During assembly, camera 90 may be attached to device 10 by screwing
screw 210 (FIG. 16) into bracket 208.
[0103] A perspective view of inverted-F antenna structure 164
mounted in device 10 is shown in FIG. 17. As shown in FIG. 17,
inverted-F antenna structure 164 may have an arm 188 with a bent
portion 190. Flex circuit 238 may be used to implement a microstrip
transmission line having a positive signal line and a ground signal
line. The flex circuit transmission line may be used to
interconnect coaxial cable connector 236 to antenna structure 164,
thereby creating a feed arrangement for hybrid antenna 182 of the
type shown in FIG. 12.
[0104] The ground path in transmission line 238 is represented by
dashed line 266. As shown in FIG. 17, ground path 266 may be
connected to ground contact pad 262. When screw 248 (FIG. 15) is
inserted in hole 264, the underside of the head of screw 248 may
bear against contact pad 262. This forms an electrical contact
between antenna ground path 266 and ringer bracket 240 and forms a
ground antenna terminal for antenna 182 such as ground terminal 184
of FIG. 12.
[0105] The positive signal path in transmission line 238 is
represented by dashed line 256. Positive signal path 256 may be
electrically connected to inverted-F antenna conductor 196 at
contact 258. Contact 258 may be, for example, a solder joint
between path 256 and conductor 196. Portion 260 of inverted-F
antenna structure 164 may be electrically connected to audio jack
bracket 242 when screw 244 (FIG. 15) is screwed into place. Portion
260 and bracket 242 reside on the opposite side of slot 152 from
ground antenna terminal 184 and serve as positive antenna feed
terminal 186, as described in connection with FIG. 12.
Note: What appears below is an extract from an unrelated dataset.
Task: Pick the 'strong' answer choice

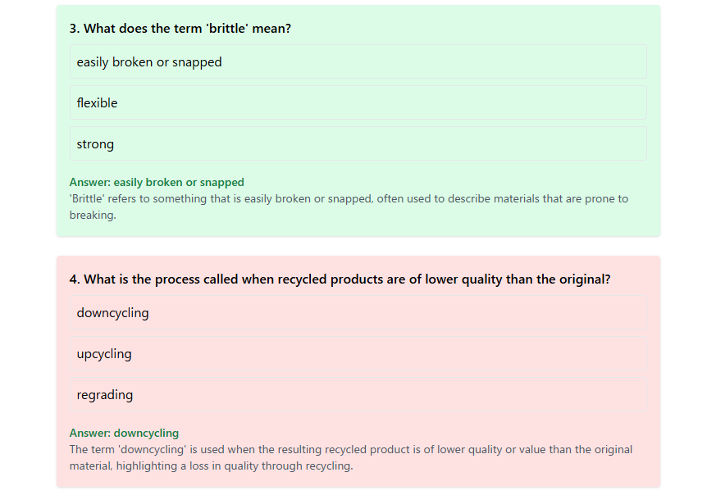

[0106] Inverted-F antenna structure 164 may be formed from any
suitable conductive material such as metal (metal alloy). An
illustrative shape that may be used for inverted-F antenna
structure 164 is shown in the perspective view of FIG. 18. FIG. 19
presents a more detailed view of the location of solder connection
258. In FIG. 19, no solder is present, so the shape of inverted-F
antenna structure 164 in the vicinity of connection 258 is not
obscured. As shown in FIG. 19, connection 258 may be formed by
inserting a bent tip portion 270 of inverted-F antenna structure
164 into hole 268. Solder (not shown in FIG. 19) may then be used
to electrically connect the ground conductor in flex circuit 238 to
inverted-F antenna element 164. FIG. 20 shows connection 258 in
more detail from an inverted perspective (i.e., the general
perspective of FIG. 17, but in more detail). FIG. 21 shows
inverted-F antenna structure 164 mounted within a corner of device
10.
[0107] Many of the electrical components that surround slot 152 may
be mounted on an assembly such as housing assembly 70 (FIG. 7). As
described in connection with FIG. 15, this may leave gaps along the
edge of slot 152 such as gaps 226 and 254. Gaps 226 and 254 are
filled with dielectrics (e.g., air, plastic, etc.), and therefore
do not form a conductive part of antenna 184. Gaps 226 may be
bridged by conductive components such as conductive components
mounted to tilt assembly 60 (FIG. 7). When tilt assembly 60 and
housing assembly 70 are connected during the assembly process, the
conductive portions of the tilt assembly may bridge gaps such as
gaps 226 and 254.
[0108] A perspective view of an interior end portion of device 10
(tilt assembly 60) is shown in FIG. 22. As shown in FIG. 22, tilt
assembly 60 may include mounting structures such as midplate 272.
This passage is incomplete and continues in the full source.